─── Data section
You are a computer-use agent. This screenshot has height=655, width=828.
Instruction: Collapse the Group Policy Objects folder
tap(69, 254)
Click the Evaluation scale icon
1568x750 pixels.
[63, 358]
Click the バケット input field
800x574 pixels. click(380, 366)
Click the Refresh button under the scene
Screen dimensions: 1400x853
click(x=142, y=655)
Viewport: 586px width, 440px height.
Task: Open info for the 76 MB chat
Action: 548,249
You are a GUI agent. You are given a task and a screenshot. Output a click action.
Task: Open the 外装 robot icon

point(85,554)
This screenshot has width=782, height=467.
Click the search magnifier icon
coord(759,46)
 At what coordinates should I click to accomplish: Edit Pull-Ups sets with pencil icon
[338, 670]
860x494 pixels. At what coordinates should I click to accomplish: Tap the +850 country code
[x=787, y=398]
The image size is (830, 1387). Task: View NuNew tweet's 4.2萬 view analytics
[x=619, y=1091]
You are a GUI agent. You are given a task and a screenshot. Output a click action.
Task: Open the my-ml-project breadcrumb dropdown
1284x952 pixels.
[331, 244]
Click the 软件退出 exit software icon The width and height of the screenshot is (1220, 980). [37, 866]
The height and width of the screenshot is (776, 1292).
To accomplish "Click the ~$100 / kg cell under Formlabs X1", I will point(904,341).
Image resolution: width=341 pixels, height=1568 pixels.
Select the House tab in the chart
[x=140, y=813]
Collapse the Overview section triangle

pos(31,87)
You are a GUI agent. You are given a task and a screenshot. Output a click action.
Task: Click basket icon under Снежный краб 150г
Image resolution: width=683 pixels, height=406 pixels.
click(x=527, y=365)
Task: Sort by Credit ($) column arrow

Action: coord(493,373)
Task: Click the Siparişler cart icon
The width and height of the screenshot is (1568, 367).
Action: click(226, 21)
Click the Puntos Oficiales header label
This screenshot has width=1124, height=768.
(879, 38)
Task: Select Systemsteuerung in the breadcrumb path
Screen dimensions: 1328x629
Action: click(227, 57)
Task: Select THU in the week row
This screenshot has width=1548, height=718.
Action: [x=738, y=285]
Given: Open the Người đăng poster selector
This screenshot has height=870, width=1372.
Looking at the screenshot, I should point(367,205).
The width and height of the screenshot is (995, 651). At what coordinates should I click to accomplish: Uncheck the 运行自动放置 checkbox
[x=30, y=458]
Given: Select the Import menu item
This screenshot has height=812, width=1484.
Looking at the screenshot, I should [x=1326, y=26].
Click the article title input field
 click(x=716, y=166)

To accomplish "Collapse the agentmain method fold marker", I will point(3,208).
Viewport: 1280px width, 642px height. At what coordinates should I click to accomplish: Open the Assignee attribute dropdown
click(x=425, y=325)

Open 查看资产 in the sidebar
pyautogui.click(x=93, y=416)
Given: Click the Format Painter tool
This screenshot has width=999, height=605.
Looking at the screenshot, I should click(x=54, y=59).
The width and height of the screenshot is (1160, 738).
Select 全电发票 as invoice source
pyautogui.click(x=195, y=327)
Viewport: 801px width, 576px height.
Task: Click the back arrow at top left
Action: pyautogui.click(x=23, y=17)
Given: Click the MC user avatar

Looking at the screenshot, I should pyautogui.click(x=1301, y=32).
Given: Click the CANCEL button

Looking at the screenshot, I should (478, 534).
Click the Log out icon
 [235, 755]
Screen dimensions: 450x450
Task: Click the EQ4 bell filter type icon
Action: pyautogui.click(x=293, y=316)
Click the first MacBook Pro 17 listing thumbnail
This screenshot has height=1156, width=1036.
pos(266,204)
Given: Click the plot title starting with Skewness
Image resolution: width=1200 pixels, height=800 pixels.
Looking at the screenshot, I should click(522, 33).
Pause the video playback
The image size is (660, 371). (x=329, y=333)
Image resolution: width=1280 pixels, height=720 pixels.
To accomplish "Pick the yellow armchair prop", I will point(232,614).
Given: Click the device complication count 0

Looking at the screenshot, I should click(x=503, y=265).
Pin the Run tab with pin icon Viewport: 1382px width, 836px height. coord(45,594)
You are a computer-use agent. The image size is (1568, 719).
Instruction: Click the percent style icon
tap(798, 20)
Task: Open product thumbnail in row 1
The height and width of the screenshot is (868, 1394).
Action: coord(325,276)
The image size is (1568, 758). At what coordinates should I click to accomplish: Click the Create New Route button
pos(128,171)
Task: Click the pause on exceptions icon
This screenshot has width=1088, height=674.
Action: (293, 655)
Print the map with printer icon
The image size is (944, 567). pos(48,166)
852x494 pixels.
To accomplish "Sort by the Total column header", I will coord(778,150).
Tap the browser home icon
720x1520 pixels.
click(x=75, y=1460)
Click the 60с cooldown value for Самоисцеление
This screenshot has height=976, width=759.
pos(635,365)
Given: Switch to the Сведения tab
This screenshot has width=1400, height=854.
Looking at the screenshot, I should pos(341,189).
──────
What is required:
The line above containing "Task: Click the pause on exceptions icon", the line containing "Click the 60с", and every line between them are to be transcribed exactly; no other line is wanted.

Finished task:
Task: Click the pause on exceptions icon
This screenshot has width=1088, height=674.
Action: (293, 655)
Print the map with printer icon
The image size is (944, 567). pos(48,166)
852x494 pixels.
To accomplish "Sort by the Total column header", I will coord(778,150).
Tap the browser home icon
720x1520 pixels.
click(x=75, y=1460)
Click the 60с cooldown value for Самоисцеление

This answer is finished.